WORK REQUEST: All lines in the data bearing the string "computer" should be identified and copied.

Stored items
======

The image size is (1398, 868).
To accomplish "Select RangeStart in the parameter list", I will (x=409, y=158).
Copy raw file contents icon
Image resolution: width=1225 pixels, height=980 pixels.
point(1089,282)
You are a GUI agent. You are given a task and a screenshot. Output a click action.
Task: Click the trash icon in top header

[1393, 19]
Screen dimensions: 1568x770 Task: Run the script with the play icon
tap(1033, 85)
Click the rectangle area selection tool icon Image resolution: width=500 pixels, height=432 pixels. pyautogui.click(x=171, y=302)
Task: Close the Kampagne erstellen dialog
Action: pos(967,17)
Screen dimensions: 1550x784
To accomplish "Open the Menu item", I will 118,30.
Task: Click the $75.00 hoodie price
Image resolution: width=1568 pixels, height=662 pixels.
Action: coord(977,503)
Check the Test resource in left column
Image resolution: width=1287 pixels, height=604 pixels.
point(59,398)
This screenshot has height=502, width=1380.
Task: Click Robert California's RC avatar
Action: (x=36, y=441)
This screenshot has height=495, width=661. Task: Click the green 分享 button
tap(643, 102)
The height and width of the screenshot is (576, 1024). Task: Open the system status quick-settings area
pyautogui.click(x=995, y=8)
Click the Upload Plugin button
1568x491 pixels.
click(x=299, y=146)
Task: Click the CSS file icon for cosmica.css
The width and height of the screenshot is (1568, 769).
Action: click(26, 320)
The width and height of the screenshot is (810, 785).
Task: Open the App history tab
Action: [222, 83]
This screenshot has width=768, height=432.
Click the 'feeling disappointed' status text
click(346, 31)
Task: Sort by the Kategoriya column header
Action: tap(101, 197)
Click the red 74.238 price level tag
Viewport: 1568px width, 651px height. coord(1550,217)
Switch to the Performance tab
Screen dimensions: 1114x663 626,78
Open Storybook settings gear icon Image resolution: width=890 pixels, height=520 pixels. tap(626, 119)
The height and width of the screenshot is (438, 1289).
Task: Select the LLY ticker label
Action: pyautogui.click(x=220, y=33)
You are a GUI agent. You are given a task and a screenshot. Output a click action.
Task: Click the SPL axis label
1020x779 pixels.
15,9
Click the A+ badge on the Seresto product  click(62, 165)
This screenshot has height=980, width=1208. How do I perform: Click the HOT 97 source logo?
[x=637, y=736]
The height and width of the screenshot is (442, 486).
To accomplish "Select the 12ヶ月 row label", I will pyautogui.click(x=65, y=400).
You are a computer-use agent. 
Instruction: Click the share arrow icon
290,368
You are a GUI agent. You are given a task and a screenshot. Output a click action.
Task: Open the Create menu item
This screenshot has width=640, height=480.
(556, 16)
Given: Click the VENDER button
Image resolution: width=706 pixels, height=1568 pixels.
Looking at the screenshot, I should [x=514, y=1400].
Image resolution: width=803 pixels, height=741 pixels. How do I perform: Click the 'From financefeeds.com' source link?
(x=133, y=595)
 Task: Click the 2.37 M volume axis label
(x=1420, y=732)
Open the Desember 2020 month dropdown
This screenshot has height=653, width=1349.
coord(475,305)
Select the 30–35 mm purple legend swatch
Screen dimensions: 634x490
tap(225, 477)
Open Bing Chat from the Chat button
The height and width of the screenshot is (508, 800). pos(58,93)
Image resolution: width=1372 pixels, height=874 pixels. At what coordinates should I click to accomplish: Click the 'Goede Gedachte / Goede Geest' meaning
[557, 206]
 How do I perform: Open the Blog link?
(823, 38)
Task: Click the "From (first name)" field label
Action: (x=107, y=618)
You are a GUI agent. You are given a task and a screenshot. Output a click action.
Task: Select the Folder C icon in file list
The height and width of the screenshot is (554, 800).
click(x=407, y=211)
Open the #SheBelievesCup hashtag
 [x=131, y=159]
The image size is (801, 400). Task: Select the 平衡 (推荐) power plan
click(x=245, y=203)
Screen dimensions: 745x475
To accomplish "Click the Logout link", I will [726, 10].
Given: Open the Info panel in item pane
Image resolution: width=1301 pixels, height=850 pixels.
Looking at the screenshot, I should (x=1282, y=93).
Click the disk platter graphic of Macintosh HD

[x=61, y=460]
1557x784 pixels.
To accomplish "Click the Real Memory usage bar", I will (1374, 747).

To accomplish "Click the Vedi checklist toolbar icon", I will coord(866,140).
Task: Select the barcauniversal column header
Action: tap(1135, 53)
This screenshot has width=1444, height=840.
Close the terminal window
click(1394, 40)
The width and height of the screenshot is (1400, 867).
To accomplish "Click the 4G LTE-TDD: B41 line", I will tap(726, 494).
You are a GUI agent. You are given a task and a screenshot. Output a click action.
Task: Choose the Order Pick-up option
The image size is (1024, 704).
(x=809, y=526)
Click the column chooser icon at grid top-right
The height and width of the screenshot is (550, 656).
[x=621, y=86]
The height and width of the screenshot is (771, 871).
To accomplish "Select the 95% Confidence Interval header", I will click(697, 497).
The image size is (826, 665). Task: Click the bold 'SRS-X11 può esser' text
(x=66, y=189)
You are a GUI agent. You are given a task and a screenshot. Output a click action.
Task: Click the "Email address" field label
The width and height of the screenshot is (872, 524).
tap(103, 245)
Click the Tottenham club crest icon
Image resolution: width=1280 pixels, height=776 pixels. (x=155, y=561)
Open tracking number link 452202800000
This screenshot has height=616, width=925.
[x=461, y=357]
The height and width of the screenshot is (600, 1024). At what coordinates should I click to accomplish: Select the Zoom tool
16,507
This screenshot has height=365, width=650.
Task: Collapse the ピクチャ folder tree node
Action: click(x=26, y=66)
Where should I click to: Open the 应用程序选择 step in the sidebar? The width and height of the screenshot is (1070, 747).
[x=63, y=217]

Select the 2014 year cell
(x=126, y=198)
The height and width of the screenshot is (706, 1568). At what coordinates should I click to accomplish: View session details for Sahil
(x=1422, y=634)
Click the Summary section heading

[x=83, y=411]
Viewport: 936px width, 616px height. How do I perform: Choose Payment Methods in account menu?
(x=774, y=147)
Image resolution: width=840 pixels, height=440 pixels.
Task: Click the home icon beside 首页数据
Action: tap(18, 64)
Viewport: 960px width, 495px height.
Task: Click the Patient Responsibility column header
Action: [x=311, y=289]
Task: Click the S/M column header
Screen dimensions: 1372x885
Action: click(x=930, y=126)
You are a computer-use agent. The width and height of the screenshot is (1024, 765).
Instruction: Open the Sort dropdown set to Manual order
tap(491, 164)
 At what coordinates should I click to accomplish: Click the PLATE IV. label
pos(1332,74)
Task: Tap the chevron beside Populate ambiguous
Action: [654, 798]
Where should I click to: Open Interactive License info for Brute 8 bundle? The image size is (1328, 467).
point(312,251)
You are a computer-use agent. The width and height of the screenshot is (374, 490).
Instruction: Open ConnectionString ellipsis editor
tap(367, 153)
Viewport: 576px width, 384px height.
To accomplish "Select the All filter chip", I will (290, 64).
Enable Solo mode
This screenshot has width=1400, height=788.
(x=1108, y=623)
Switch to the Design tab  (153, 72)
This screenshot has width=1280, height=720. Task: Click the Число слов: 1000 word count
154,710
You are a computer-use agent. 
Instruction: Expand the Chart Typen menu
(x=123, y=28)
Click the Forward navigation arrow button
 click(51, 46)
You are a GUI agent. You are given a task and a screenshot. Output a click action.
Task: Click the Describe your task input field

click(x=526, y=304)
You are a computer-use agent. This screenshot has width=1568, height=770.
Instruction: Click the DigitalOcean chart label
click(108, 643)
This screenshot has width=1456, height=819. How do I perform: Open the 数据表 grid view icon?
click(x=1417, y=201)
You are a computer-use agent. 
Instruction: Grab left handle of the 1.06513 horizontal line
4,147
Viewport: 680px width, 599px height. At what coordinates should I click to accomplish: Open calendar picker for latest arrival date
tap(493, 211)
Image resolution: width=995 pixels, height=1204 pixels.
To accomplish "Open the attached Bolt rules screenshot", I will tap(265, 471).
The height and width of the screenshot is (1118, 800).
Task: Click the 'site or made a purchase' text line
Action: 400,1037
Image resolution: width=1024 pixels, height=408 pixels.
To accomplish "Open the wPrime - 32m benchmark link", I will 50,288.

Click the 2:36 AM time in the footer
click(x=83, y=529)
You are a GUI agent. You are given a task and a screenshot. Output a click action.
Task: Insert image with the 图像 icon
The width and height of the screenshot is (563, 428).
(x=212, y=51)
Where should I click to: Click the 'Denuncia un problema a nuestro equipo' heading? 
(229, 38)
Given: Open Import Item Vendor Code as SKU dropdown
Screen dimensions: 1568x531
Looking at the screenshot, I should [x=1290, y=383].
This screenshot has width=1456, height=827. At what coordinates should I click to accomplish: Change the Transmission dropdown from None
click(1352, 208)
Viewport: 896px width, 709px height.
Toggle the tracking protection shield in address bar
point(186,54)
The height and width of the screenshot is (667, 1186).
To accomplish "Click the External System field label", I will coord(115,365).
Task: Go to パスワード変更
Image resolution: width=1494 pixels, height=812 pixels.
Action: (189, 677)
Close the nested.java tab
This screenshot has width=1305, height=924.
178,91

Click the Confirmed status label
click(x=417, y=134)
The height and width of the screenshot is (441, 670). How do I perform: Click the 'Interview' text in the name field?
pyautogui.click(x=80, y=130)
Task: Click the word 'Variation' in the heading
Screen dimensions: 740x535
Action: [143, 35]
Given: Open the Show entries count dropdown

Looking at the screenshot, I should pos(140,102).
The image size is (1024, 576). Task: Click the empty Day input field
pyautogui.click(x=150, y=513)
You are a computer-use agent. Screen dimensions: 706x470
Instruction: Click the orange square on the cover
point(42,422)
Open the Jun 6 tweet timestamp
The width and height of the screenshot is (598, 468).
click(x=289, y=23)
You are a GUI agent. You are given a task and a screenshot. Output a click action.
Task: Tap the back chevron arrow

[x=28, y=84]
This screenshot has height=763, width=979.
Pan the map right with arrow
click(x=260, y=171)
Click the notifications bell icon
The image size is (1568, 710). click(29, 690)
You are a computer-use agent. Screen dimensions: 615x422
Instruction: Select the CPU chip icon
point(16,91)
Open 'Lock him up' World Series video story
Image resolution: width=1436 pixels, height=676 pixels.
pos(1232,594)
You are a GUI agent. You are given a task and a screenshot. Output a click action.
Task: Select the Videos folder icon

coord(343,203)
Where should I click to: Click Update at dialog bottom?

======

WRITTEN REPLY:
You are a computer-use agent. 
You are a computer-use agent. The width and height of the screenshot is (1024, 765).
You are a computer-use agent. The width and height of the screenshot is (374, 490).
You are a computer-use agent. 
You are a computer-use agent. This screenshot has width=1568, height=770.
You are a computer-use agent. 
You are a computer-use agent. Screen dimensions: 706x470
You are a computer-use agent. Screen dimensions: 615x422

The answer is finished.